# Lifestyles & Discussion > Family, Parenting & Education > Books & Literature >  Bloodline of the Gods: Unravel the Mystery in the Human Blood Type to Reveal the Aliens Among

## Ronin Truth

> *Bloodline of the Gods: Unravel the Mystery in the Human Blood Type to Reveal the Aliens Among Us* 
> 
> by Nick Redfern (Author)
> 
> Are significant numbers of humanity the product of an ancient and advanced alien civilization? Have we, across the millennia, been periodically modified and refined as a species? In short, has our genetic make-up been manipulated by otherworldly beings that view human civilization as one big lab experiment?
> 
> These are controversial and thought-provoking questions. They are also questions that demand answers, answers that may very well be found by examining those people whose blood type is Rh negative.
> 
> The vast majority of humankind--85 to 90 percent--is Rh positive, which means a person's red blood cells contain an antigen directly connected to the Rhesus monkey. This antigen is known as the Rh factor.
> ...



http://www.amazon.com/gp/product/1601633653?psc=1&redirect=true&ref_=od_aui_detailp  ages00

----------


## Cap

I am of the 10-15% .

----------


## Sola_Fide

> I am of the 10-15% .


You came from aliens.

----------


## Origanalist

We're all aliens now.

----------


## jllundqu

How the hell does one know if they are Rh negative??  lol

All I know is I am O positive

----------


## Sola_Fide

> How the hell does one know if they are Rh negative??  lol
> 
> All I know is I am O positive


Do you communicate telepathically?   That's one evidence of alien blood.

----------


## timosman

> You came from aliens.

----------


## Cap

Damn, am I the only alien on here?

----------


## jllundqu

> Do you communicate telepathically?   That's one evidence of alien blood.


THat would be badass if we had some alien ancestors!  lol......     Oh the entertainment here on the forums...

----------


## Ronin Truth

> How the hell does one know if they are Rh negative?? lol
> 
> All I know is I am O positive


Simple blood test.  Always carried out before receiving blood transfusions.

----------


## Ronin Truth

Star children, Indigo children, Black eyed children. ???????

*Star, Indigo & black eyed children*

https://www.google.com/search?hl=en&...38.xvGh7O66lYk

----------


## idiom

The theory of evolution does not state that if a population has genetic diversity aliens must have happened.

Seriously people.

----------


## Suzanimal

> I am of the 10-15% .





> Damn, am I the only alien on here?


Nope.

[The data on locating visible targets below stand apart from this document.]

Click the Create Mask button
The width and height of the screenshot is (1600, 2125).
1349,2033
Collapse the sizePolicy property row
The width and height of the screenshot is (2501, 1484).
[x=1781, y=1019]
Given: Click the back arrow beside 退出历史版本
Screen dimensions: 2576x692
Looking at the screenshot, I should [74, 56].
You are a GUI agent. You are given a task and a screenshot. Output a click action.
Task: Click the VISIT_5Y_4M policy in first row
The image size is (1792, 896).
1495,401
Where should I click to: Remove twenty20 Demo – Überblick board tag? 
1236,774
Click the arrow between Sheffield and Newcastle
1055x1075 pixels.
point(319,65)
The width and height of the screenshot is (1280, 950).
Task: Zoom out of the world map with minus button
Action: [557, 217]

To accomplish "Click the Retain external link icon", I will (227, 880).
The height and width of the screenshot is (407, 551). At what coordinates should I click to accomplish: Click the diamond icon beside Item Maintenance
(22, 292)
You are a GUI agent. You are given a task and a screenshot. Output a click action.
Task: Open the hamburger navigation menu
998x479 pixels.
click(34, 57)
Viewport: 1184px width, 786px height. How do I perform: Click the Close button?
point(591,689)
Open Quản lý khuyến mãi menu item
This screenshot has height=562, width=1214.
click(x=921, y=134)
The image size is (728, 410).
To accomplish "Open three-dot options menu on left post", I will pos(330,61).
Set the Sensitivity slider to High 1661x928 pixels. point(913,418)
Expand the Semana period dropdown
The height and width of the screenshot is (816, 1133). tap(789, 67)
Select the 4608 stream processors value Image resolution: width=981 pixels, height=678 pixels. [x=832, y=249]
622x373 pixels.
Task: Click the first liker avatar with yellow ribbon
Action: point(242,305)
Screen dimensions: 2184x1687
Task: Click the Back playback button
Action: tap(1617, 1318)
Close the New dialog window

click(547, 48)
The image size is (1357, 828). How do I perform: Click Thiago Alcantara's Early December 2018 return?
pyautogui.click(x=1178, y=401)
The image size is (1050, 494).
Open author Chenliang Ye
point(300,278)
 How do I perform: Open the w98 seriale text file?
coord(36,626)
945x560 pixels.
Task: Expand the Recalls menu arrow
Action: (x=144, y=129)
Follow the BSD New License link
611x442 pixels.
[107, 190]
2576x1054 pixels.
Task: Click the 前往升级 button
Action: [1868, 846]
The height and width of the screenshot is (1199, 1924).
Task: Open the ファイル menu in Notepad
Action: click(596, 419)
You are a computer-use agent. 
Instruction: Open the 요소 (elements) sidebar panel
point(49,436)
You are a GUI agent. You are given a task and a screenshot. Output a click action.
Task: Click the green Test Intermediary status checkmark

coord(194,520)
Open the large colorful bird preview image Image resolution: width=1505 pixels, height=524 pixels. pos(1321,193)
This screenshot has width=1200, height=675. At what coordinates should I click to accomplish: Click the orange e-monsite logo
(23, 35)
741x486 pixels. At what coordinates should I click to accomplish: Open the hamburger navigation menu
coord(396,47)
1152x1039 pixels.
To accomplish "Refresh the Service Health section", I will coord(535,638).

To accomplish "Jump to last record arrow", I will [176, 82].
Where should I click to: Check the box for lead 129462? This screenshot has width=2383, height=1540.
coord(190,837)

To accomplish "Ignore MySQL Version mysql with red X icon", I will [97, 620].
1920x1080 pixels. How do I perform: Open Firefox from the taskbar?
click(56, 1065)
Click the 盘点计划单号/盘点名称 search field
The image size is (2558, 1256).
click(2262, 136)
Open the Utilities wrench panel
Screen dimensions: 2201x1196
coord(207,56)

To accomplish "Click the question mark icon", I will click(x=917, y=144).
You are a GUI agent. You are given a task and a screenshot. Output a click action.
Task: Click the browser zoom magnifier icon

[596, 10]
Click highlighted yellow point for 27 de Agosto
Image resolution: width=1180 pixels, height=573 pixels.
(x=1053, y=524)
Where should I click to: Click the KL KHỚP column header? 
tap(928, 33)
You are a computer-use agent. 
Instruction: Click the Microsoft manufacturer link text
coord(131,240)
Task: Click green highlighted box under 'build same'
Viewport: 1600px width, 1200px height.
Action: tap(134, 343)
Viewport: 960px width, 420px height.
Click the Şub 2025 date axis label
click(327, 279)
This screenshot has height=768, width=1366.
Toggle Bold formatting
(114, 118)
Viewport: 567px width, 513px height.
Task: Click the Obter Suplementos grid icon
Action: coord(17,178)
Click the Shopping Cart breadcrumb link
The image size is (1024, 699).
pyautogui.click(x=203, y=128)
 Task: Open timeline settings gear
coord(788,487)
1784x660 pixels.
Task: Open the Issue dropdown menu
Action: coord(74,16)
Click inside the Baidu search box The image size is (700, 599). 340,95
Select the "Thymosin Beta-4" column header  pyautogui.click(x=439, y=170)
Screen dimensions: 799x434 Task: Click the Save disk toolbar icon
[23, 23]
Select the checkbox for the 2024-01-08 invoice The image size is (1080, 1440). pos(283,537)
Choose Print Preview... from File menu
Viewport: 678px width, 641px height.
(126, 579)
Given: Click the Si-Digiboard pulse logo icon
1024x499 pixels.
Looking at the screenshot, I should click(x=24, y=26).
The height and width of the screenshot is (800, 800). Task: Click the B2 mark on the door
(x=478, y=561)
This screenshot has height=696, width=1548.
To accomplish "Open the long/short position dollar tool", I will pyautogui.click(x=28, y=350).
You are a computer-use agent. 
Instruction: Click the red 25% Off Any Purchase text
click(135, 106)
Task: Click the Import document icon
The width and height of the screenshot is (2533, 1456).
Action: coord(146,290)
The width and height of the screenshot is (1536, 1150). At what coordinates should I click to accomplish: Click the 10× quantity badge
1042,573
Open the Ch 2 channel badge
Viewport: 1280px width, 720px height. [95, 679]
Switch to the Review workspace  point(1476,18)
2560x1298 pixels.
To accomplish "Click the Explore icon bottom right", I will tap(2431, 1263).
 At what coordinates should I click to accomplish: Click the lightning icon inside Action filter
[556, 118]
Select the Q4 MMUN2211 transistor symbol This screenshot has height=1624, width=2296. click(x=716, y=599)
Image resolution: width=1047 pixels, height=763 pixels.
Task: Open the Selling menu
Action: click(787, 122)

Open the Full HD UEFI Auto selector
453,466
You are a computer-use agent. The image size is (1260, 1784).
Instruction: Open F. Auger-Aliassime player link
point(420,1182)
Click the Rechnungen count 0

I am too. You are not alone.

A- 




> The Negatives are unlike the rest of us. They are different.


This may explain my third nipple...

----------


## Barrex

Unless you start showing me third boob or strange looking arm I am remaining skeptical.

----------


## Suzanimal

> Unless you start showing me third boob or strange looking arm I am remaining skeptical.


It's not a whole boob, just a nipple. I thought it was a mole until I went to the Dermatologist to have it removed. That's when he told me it was a nipple. I decided to keep it since it's only in my armpit.

----------


## Ronin Truth

> How the hell does one know if they are Rh negative?? lol
> 
> All I know is I am O positive


If I'm recalling correctly the positive of O positive, means Rh positive (like the monkeys).  Sorry.

----------


## Tinnuhana

Then there's the whole Neanderthal thing where the only humans totally 100% **** sapiens are sub-Saharan Africans.
https://en.wikipedia.org/wiki/Recent..._modern_humans

----------


## oyarde

I am A  Neg and know where my ancestors came from .

----------


## Ronin Truth

> I am A Neg and know where my ancestors came from .


This galaxy?

----------


## PaulConventionWV

> The theory of evolution does not state that if a population has genetic diversity aliens must have happened.
> 
> Seriously people.


Well, that's fine... if you automatically take as valid anything that the theory of evolution does state and dismiss everything it does not.

----------


## PaulConventionWV

> If I'm recalling correctly the positive of O positive, means Rh positive (like the monkeys).  Sorry.


I think only Rh negatives should be allowed to reproduce.  Time for another mass genocide on the basis of "genetic cleansing."

----------


## Leaning Libertarian

“The chief distinction in the intellectual powers of the two sexes is shown by man’s attaining to a higher eminence, in whatever he takes up, than can woman – whether requiring deep thought, reason, or imagination, or merely the use of the senses and hands.  If two lists were made of the most eminent men and women in poetry, painting, sculpture, music, history, science, and philosophy, with half-a-dozen names under each subject, the two lists would not bear comparison” (Darwin 564). 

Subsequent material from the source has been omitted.